Reforming Wall Street

By JIM BLACK   Tuesday, August 14, 2012 - 9:06 a.m.

With the Presidential campaign hitting new, yet expected, lows in half truths and distortions, and candidates taking quotes out of context and shouting them out like a twelve-year-old pointing at a zit on a classmate's face in a desperate hope for attention, real issues continue to remain unaddressed.

While jobs and the economy command most of the spot light, any finger pointing does little more than create shadow puppets in the glare of national attention. The truth is the economy is going nowhere for a long while, no matter who is in the Oval Office, as long as Wall Street remains in charge.

After a year long investigation, the Department of Justice announced that it did not have enough evidence to bring criminal charges against Goldman Sachs or any of its employees for advising their clients to make trades on mortgage-backed securities and credit default swaps that they knew were bad investments while the bank itself made a fortune by betting against those same products which they knew would lose value.

It wasn't just individuals who lost; small towns, businesses and pensions went broke on that advice and the resulting sub-prime mortgage scam caused a chain reaction that brought the economy and the Nation to its knees.

As many learned the hard way, in this country, apparently, it is against the law to rob a bank but it is legal for the bank to rob you. Martha Stewart goes to jail for making a few bucks on an insider tip. Goldman Sachs gets bailed out duping its clients and darn near destroying the country.

Influenced by a powerful Wall Street lobby against regulation, the toothless Dodd-Frank Act was approved as a result.
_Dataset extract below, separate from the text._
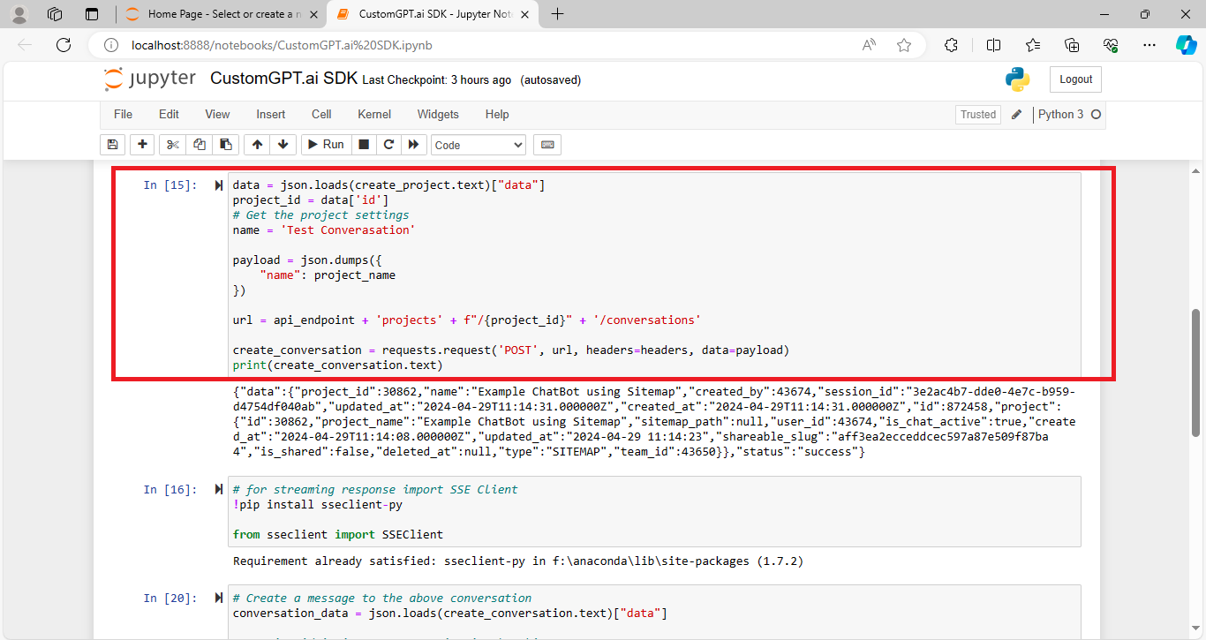Open the command palette keyboard icon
Since then, JPMorgan has gone on to lose almost $7 billion (originally reported as $2 billion) of investor's money in bad gambles.

However, a shudder did go through Wall Street recently when Sanford Weill, retired founder of mega-bank Citigroup and the most powerful advocate for the 1999 repeal of the Glass-Steagall Act, which separated investment and commercial banking, announced, in a complete reversal, that he now favors breaking up big banks in order to safeguard taxpayer dollars and ensure that banks don't become “too big to fail.”
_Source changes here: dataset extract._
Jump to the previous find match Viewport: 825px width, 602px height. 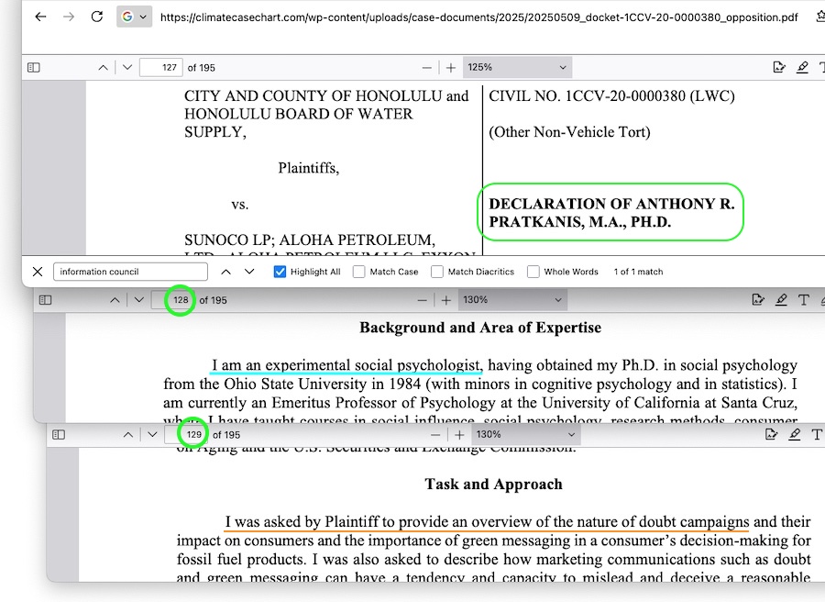226,272
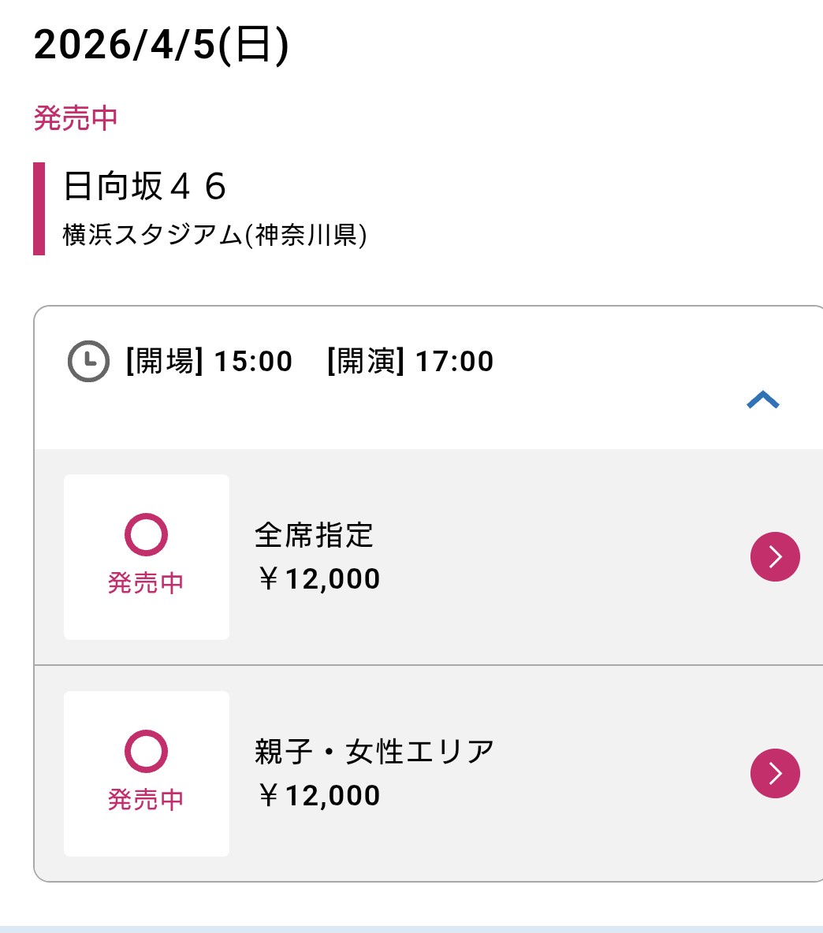This screenshot has height=933, width=823.
Task: Click the ¥12,000 price under 親子・女性エリア
Action: click(x=318, y=796)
As a high ranking insider, Weill's opinion may carry some weight but it is unlikely to change the open and accepted avarice that is Wall Street today. Wall Street needs to be regulated, and voters need to know where candidates for Congress, Senate and President, stand on this issue.

That is, if they can break free from the petty fight in which they are mired.

Jim Black is a community blogger and is not a part of the Walworth County Gazette staff. His opinion is not necessarily that of Walworth County Today staff or management.